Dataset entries
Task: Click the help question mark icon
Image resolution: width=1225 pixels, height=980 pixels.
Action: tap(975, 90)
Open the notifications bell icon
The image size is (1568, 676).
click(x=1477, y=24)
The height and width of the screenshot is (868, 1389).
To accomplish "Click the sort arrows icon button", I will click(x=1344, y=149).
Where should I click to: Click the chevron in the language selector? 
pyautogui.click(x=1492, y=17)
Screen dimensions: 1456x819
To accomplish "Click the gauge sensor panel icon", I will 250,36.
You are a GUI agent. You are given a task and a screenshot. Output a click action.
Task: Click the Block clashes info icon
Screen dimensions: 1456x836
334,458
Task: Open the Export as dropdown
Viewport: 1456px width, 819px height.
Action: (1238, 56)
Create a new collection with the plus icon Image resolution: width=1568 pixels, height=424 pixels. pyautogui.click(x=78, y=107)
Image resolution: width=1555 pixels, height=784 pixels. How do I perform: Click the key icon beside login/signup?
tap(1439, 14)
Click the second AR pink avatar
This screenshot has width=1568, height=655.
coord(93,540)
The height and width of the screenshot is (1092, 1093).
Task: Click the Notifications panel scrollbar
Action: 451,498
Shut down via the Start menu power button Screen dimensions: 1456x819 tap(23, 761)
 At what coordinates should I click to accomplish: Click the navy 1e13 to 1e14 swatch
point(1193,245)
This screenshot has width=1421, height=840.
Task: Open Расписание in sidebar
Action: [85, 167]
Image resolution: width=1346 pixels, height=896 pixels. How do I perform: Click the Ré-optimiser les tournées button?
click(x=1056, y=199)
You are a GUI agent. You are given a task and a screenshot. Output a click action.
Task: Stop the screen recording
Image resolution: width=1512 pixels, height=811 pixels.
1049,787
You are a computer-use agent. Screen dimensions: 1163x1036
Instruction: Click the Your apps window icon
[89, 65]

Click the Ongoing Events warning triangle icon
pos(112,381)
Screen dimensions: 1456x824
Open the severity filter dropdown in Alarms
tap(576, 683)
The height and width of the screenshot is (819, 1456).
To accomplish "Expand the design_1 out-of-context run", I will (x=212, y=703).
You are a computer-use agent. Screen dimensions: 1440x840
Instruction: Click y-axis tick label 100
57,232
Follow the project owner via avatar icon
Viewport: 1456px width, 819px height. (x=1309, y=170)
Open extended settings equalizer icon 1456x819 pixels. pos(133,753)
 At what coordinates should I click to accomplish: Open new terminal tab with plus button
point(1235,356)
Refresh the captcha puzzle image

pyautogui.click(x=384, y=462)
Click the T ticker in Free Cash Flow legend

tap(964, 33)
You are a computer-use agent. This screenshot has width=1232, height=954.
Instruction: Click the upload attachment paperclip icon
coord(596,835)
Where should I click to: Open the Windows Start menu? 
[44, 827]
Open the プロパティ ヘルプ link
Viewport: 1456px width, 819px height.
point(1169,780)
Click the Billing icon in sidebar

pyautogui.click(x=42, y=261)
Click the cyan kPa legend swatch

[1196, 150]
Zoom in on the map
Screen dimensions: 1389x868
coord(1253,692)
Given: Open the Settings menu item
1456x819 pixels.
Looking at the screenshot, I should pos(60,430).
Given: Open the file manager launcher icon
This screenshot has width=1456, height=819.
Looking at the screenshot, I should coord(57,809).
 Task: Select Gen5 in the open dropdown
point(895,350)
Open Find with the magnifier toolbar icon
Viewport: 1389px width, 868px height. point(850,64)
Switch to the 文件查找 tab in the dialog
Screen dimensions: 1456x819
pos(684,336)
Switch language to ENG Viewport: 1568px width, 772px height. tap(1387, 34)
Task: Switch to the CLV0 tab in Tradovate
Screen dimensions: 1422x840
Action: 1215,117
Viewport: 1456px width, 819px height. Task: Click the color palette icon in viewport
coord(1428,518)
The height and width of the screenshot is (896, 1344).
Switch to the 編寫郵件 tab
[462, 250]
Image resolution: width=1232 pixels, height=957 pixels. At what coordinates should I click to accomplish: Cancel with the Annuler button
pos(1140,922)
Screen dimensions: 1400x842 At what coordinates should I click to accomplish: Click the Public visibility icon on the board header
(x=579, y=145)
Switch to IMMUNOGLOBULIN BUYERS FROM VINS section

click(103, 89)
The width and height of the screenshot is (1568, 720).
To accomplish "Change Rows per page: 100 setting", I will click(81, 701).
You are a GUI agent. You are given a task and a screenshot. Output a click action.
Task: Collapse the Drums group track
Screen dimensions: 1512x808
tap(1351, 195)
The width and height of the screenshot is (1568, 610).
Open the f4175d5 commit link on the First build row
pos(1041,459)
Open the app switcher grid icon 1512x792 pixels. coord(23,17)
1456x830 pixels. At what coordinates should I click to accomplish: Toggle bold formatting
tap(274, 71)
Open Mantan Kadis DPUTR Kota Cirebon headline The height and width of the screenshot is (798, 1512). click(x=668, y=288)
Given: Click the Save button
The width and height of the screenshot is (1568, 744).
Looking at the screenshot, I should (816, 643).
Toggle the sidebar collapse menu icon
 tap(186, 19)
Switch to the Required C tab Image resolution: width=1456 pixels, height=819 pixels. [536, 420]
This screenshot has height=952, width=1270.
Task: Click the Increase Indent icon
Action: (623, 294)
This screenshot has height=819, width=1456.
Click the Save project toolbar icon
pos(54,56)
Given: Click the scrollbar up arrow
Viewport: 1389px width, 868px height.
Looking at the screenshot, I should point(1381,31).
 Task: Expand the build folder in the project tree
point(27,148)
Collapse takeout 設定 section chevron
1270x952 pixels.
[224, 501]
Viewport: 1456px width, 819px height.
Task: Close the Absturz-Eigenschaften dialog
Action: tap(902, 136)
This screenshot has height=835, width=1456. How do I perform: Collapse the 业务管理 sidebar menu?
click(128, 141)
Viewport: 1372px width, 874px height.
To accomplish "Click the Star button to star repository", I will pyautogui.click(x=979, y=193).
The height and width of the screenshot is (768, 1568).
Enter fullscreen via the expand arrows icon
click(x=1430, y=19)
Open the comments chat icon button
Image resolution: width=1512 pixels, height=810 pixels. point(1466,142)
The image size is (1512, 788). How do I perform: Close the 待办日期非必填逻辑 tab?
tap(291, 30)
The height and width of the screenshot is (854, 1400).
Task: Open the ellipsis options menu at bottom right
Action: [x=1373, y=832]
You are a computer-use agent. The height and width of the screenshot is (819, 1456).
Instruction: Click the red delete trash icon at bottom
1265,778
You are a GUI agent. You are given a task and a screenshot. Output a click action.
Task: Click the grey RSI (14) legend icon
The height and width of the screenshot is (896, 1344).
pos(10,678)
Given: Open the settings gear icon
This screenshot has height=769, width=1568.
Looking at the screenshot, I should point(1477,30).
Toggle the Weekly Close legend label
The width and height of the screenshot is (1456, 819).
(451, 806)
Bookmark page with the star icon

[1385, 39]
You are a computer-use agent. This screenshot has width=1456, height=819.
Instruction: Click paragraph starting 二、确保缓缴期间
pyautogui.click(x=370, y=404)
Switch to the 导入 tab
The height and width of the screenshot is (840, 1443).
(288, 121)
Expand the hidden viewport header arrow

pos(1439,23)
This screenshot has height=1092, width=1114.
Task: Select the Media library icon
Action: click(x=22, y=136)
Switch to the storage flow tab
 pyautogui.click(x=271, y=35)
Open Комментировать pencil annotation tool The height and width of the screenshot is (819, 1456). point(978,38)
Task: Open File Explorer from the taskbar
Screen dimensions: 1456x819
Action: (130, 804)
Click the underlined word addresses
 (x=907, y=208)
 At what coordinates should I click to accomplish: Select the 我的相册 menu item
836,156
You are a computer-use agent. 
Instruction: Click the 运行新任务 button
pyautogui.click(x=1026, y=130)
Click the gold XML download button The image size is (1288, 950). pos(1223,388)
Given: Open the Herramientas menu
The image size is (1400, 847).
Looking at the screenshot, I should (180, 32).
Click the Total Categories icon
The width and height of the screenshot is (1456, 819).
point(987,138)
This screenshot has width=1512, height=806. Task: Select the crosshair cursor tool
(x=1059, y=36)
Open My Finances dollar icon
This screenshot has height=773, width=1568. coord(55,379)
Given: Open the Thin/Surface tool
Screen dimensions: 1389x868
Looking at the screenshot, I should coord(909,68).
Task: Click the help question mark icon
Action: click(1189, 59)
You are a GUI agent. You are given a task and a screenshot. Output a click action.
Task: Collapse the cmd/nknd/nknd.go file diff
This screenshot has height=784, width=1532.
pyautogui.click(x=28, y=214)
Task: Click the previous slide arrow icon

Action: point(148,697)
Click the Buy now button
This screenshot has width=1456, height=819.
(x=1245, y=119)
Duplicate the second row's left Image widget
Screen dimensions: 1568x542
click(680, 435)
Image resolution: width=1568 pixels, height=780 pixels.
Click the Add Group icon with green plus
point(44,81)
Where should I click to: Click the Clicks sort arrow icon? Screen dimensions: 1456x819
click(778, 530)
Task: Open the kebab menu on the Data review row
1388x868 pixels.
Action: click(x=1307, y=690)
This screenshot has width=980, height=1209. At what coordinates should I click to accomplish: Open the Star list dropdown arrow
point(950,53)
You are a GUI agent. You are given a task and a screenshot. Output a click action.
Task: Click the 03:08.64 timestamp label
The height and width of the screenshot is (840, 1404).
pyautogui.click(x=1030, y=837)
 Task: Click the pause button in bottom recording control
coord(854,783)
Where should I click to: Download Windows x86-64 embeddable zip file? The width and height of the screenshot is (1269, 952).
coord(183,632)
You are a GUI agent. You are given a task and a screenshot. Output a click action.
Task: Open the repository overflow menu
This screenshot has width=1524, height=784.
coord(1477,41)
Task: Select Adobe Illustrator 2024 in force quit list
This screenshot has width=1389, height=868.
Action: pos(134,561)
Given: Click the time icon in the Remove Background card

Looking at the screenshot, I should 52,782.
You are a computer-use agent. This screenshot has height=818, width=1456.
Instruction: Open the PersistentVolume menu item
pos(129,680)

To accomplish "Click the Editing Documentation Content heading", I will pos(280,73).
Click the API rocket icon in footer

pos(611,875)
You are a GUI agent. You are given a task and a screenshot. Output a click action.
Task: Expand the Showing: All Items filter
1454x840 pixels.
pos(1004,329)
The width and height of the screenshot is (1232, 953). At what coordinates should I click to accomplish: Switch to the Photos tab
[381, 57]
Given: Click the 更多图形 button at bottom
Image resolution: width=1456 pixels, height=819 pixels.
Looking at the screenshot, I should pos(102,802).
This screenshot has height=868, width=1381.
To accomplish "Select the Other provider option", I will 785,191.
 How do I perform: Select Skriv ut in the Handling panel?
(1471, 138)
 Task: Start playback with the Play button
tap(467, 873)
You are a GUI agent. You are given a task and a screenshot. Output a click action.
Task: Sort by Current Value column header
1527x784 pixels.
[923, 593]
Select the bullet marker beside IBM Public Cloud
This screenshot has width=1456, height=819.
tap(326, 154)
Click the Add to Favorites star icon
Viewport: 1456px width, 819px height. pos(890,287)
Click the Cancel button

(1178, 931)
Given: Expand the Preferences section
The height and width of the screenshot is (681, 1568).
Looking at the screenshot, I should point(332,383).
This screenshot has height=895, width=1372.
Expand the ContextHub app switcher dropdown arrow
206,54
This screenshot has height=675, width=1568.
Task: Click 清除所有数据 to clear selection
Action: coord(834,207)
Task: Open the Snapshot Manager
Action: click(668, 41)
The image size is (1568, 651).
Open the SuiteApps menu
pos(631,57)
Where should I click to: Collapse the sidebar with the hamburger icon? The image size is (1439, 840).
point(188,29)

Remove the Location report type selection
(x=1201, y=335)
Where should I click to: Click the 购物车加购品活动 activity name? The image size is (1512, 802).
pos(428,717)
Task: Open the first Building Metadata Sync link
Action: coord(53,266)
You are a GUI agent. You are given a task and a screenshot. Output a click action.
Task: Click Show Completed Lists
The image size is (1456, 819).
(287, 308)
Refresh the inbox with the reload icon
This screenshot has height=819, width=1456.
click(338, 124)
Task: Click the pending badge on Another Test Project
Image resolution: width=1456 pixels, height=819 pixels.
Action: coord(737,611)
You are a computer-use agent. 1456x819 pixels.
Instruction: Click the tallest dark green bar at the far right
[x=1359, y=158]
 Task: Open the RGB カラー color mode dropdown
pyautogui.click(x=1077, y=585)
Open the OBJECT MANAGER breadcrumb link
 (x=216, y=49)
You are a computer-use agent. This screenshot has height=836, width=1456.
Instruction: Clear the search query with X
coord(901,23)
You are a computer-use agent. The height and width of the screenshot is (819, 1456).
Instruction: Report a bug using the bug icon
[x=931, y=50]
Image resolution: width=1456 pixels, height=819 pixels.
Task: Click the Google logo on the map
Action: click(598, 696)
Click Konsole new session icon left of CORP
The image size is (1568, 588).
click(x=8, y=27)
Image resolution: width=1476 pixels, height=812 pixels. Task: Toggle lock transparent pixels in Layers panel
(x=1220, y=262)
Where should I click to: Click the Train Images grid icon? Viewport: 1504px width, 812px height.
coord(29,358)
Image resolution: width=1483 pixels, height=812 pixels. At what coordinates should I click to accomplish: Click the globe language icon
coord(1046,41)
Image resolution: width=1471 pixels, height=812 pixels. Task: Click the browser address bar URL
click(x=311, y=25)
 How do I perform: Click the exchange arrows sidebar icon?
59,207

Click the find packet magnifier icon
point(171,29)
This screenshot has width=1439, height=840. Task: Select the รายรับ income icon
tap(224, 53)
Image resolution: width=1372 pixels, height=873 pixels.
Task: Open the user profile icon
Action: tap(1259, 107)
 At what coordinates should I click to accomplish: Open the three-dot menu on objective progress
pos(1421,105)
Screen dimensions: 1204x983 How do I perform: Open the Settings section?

WORK TASK
Please transcribe the data above without changes, from its first line to its "The height and width of the screenshot is (868, 1389)." line, and leave out anything past that.

SOLUTION TO THIS PROBLEM
Task: Click the help question mark icon
Image resolution: width=1225 pixels, height=980 pixels.
Action: tap(975, 90)
Open the notifications bell icon
The image size is (1568, 676).
click(x=1477, y=24)
The height and width of the screenshot is (868, 1389).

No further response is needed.